Ending the first phase 2008 – 2013, Vietnam has witnessed a wave of M&A, recognized as the first wave. The first wave took place in the context of fluctuations in the stock market, the efforts of enterprises to restructure and survive the global crisis. During this period, M&A in Vietnam grew five-fold from US $ 1 billion to $ 5 billion.

Starting in 2014, the market began to pick up the new wave, known as the second wave occurred in 5 years from 2014 to 2018: the commitment of equitization of large state-owned enterprises; the rise of the private sector companies, the interest of foreign capital flows for investment opportunities and M&A activities in Vietnam.

In 2015, after a year starting in the new wave, the business began to have specific strategies. For domestic enterprises namely “Countdown to the next market boom”. Analysts pointed out that if we do not attract foreign investment, the equitization plans of state enterprises in Vietnam will face many difficulties. Therefore, finding funds are particularly important problem. Within each business, attracting capital and gathering resources for M&A are also very important, only a handful of businesses have performed well such as Masan, Pan Pacific. Besides finding the capital, choose the opportunity to now the focus will be discussed in the forum of this M&A in 2015. In this stage, potential M&A opportunities in Vietnam are huge: Opportunities from the company are in demand selling to restructure; program opportunities from equitization of State Enterprises. However, among the number of potential opportunities, only a few of them that can bring great value to the business.

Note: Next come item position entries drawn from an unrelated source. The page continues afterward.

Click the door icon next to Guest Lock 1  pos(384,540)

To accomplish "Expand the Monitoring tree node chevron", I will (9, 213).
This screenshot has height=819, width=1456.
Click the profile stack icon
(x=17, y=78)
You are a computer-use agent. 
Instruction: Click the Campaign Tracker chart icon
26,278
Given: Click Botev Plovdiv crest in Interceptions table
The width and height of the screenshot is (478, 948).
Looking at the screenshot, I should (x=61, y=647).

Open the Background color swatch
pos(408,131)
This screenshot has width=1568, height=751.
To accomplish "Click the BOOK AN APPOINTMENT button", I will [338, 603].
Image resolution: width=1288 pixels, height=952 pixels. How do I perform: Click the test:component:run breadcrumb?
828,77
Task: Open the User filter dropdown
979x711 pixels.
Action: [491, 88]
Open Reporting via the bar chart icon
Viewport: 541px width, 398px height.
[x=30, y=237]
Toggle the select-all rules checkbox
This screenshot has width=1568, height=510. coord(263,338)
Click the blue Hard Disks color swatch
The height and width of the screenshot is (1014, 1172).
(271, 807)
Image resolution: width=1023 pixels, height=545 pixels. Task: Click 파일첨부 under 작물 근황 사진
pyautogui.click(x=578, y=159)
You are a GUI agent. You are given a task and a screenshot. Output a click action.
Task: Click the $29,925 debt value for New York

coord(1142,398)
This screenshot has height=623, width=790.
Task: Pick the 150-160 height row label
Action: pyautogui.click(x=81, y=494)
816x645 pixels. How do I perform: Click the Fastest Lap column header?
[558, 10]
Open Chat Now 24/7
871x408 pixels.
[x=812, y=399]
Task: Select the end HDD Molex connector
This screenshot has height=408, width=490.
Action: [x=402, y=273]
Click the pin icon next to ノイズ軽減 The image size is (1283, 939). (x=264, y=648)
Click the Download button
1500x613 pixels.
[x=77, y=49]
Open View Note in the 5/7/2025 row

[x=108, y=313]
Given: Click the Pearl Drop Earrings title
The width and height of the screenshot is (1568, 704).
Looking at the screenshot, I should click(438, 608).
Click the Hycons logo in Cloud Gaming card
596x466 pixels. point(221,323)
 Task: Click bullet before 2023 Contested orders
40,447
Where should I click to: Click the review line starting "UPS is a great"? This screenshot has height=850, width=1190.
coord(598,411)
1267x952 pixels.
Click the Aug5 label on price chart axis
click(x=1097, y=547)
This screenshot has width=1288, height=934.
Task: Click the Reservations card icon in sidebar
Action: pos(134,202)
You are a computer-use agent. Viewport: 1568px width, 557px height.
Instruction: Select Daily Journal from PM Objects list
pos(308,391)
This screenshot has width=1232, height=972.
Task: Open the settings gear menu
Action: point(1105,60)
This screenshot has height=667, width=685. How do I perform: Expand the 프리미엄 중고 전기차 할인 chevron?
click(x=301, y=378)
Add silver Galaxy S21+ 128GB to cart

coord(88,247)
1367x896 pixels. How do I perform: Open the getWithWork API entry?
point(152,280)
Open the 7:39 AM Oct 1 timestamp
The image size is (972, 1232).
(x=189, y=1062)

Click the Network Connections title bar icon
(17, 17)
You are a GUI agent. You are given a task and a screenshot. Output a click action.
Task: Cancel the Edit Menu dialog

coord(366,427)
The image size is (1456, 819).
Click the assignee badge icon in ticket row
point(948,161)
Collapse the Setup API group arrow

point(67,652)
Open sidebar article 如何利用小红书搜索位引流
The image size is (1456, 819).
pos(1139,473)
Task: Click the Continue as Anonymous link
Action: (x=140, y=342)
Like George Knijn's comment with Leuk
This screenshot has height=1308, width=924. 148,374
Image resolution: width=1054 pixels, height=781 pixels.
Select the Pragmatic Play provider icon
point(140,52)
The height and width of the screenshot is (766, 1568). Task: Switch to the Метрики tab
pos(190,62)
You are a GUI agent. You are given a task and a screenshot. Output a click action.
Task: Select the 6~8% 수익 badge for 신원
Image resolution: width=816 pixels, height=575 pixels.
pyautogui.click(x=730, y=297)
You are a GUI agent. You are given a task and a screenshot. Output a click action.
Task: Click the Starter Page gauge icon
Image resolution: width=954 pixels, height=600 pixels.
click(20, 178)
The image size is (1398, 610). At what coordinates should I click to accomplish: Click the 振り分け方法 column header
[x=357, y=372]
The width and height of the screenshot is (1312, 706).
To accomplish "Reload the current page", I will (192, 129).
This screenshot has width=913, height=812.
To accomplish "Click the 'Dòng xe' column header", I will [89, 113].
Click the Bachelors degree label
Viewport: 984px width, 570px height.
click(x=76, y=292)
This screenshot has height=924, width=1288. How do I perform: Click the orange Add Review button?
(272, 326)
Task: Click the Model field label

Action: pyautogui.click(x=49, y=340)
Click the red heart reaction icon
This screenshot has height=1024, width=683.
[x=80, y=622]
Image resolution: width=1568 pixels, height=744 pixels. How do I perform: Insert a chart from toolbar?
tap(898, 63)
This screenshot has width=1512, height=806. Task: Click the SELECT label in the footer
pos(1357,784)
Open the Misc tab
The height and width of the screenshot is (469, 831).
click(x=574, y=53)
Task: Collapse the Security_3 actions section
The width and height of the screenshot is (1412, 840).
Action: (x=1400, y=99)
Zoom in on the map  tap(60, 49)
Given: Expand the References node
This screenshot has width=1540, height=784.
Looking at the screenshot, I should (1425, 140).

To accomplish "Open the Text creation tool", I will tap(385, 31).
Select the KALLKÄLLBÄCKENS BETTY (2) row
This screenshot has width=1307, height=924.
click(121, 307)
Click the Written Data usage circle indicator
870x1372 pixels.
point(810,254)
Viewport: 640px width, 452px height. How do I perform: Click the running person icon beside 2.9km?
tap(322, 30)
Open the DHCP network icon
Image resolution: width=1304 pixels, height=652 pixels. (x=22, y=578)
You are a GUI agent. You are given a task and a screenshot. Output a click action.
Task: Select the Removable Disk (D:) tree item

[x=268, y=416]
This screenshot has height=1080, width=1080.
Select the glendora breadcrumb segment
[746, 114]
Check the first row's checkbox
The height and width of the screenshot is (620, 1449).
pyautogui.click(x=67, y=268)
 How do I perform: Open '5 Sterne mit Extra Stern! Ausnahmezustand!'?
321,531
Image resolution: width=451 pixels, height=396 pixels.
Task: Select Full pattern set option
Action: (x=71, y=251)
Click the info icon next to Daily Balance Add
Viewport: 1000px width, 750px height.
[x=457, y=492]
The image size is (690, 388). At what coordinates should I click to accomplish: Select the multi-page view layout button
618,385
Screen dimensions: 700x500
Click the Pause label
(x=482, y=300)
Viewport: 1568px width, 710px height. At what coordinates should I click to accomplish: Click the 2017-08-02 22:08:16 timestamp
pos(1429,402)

Forum M&A Vietnam 2015 will take the time to assess the trend of M&A in the vibrant sector today such as banks – financial, food and FMCG, technology and commerce, ecommerce. Besides, the issues of strategy and M&A techniques will also be discussed and shared like boom growth strategy Breakthrough, valuation in M&A.

In the framework of the Vietnam M&A Forum 2015 will be held with key activities include: Exhibition and Promotion of Investment, voting typical M&A deals and Banquet-Gala Dinner in GEM Center, HCMC 06/08/2015.

For Ticket, please click HERE

Speakers

Speakers and Panel at this year Vietnam M&A forum are Policy Makers, M&A Experts from all areas related to M&A. Especially, Mr. Hong Bui, Co-head of M&A practice from LNT & Partners will join the Panel in session 1: Policy Dialogue. With his intensive experience in handling legal side of M&A deals, he’ll definitely bring interesting points of view to the discussion.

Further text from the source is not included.